Design and implementation of an embedded speech recognition module-EEWORLD

Collect

Service robots are designed to provide services, so people need a more convenient, natural, and humane way to interact with robots, rather than being satisfied with complex keyboard and button operations. Human-computer interaction based on hearing is an important development direction in this field. The current mainstream speech recognition technology is based on statistical models. However, due to the complexity of the statistical model training algorithm and the large amount of calculation, it is generally completed by industrial computers, PCs, or notebooks, which undoubtedly limits its application. Embedded voice interaction has become a hot topic of research.
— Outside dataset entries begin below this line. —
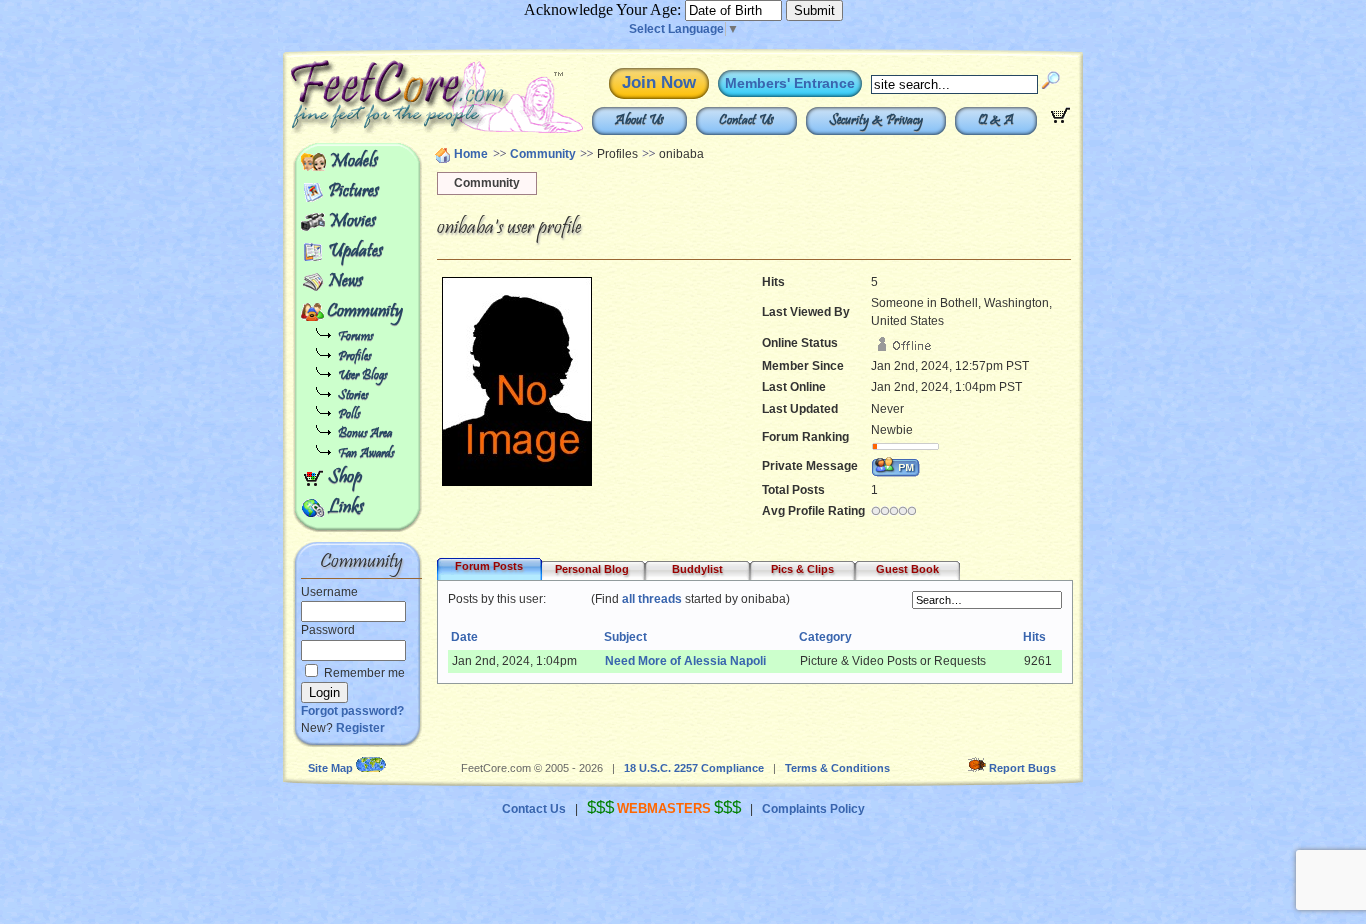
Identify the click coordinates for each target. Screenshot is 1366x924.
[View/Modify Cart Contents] (1060, 119)
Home (471, 154)
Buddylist (697, 569)
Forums (355, 337)
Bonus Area (365, 434)
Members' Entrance (790, 83)
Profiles (354, 357)
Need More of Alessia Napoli (685, 661)
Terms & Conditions (837, 768)
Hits (1034, 637)
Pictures (353, 192)
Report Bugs (1022, 768)
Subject (625, 637)
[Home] (391, 130)
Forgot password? (352, 711)
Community (365, 312)
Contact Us (746, 121)
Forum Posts (489, 566)
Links (346, 508)
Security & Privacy (876, 121)
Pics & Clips (802, 569)
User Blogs (362, 376)
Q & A (996, 121)
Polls (349, 415)
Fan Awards (366, 454)
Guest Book (907, 569)
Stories (353, 396)
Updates (355, 252)
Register (360, 728)
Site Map (330, 768)
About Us (639, 121)
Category (825, 637)
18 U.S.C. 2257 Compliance (694, 768)
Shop (345, 478)
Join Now (659, 82)
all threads (652, 599)
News (345, 282)
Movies (352, 222)
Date (464, 637)
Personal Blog (592, 569)
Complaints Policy (813, 809)
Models (353, 162)
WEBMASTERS (664, 808)
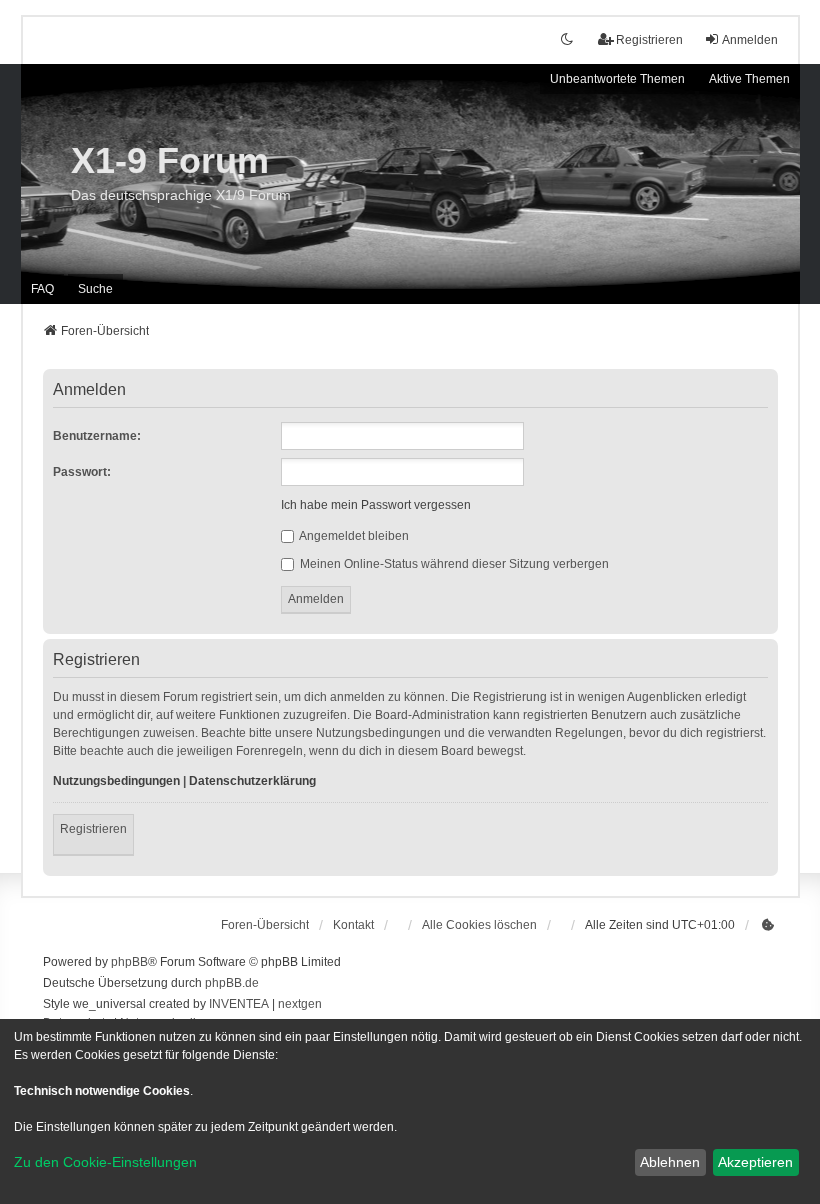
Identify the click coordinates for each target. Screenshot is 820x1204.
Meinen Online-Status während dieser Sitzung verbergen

　　Compared with the PC speech recognition system, although the embedded speech recognition system has certain limitations in computing speed and memory capacity, it has the advantages of small size, low power consumption, high reliability, low investment, and flexible installation. It is particularly suitable for smart homes, robots, consumer electronics and other fields.

　　1 Module overall solution and architecture

　　The basic principle of speech recognition is shown in Figure 1. Speech recognition consists of two stages: training and recognition. Whether it is training or recognition, the input speech must be preprocessed and feature extracted. The specific work done in the training stage is to obtain feature vector parameters after preprocessing and feature extraction by the user inputting several training speech, and finally to establish a reference model library for the training speech through feature modeling. The main work done in the recognition stage is to compare the feature vector parameters of the input speech with the reference model in the reference model library by similarity measurement, and then output the input feature vector with the highest similarity as the recognition result. In this way, the purpose of speech recognition is finally achieved.
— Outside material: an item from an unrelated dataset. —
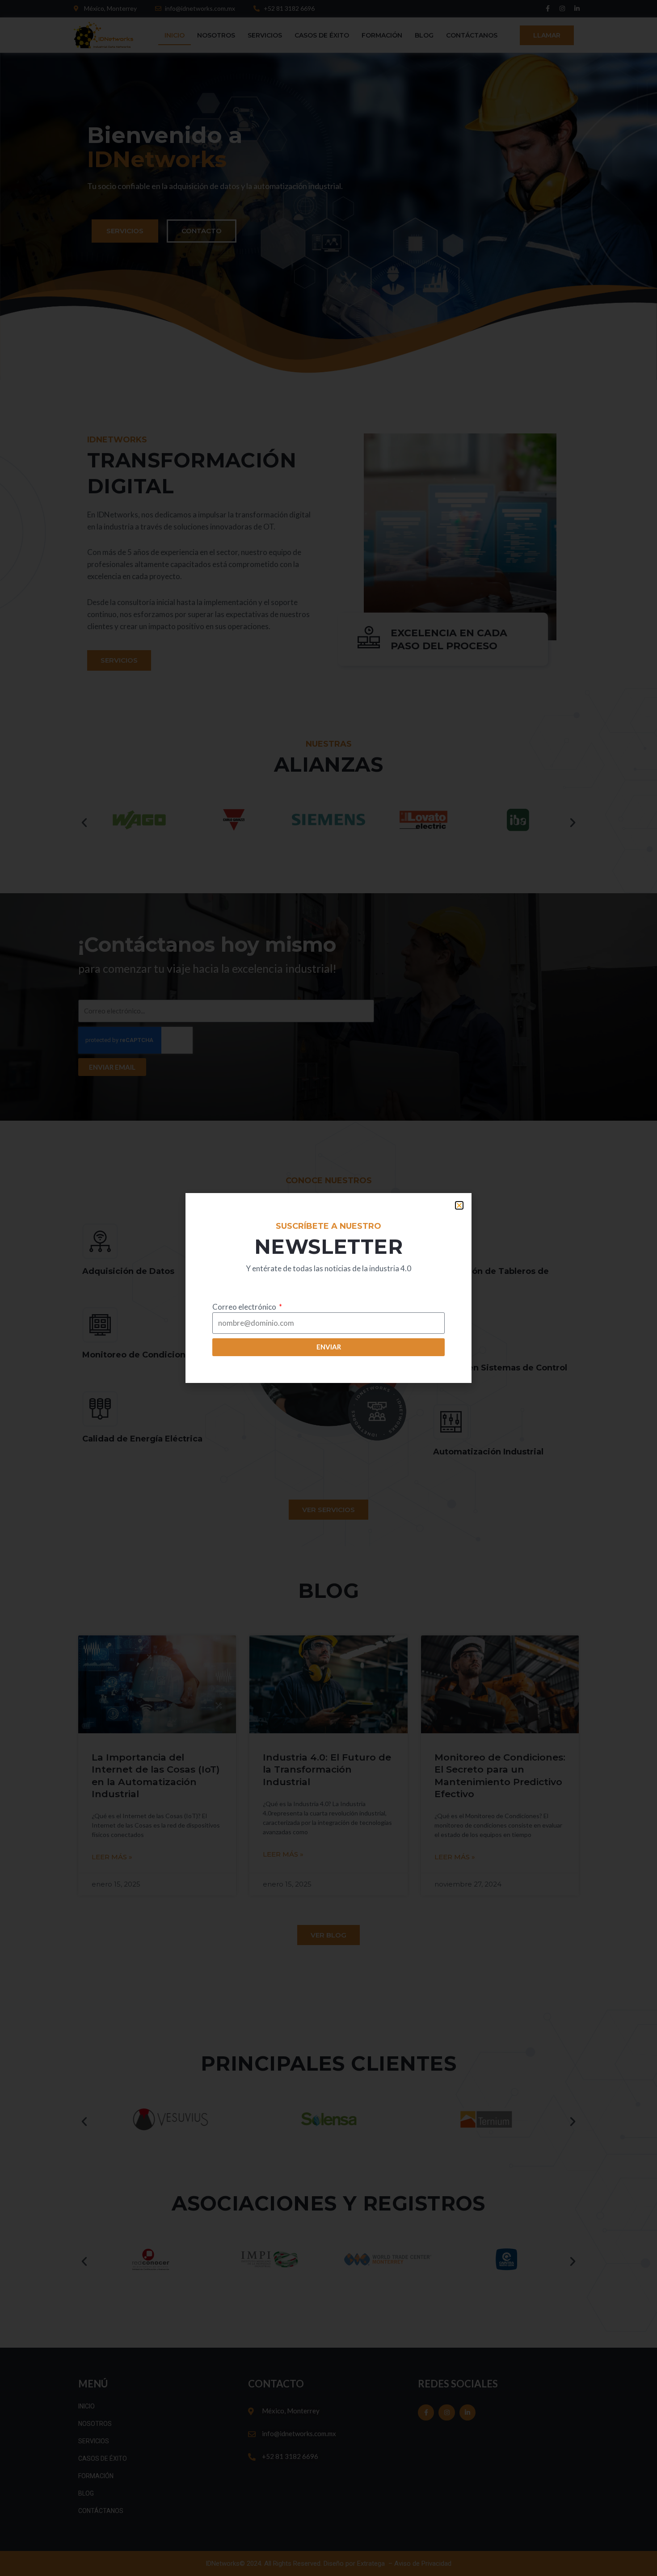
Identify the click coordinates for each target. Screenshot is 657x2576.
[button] (459, 1205)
The basic principles of speech recognition

Figure 1 Basic principles of speech recognition

　　Existing speech recognition technologies can be divided into specific person recognition and non-specific person recognition according to the recognition object. Specific person recognition refers to the recognition object being a specific person, while non-specific person recognition refers to the recognition object being the majority of users. Generally, it is necessary to collect the voices of multiple people for recording and training, and after learning, a higher recognition rate can be achieved.

　　There are currently two main ways to develop embedded voice interaction systems based on existing technologies: one is to call the voice development package directly in the embedded processor; the other is to expand the voice chip around the embedded processor. The first method has a large amount of program, complex calculations, requires a large amount of processor resources, and a long development cycle; the second method is relatively simple, only needs to focus on the interface part of the voice chip connected to the microprocessor, the structure is simple, easy to build, the calculation burden of the microprocessor is greatly reduced, the reliability is enhanced, and the development cycle is shortened.

　　Speech recognition technology is developing rapidly at home and abroad. At present, the representative products in the field of PC applications in China are: InterReco2.0 of iFlytek, Pattek ASR3.0 of Zhongke Pattern Recognition, jASRv5.5 of Jietong Huasheng; in the field of embedded applications, the representative products are: SPCE061A of Lingyang, LD332X of ICRoute, WS-117 of Shanghai Huazhen Electronics.

　　The speech recognition scheme in this paper is based on an embedded microprocessor as the core, with a non-specific person speech recognition chip and related circuits as the periphery. The speech recognition chip uses the LD33 20 chip from ICRoute.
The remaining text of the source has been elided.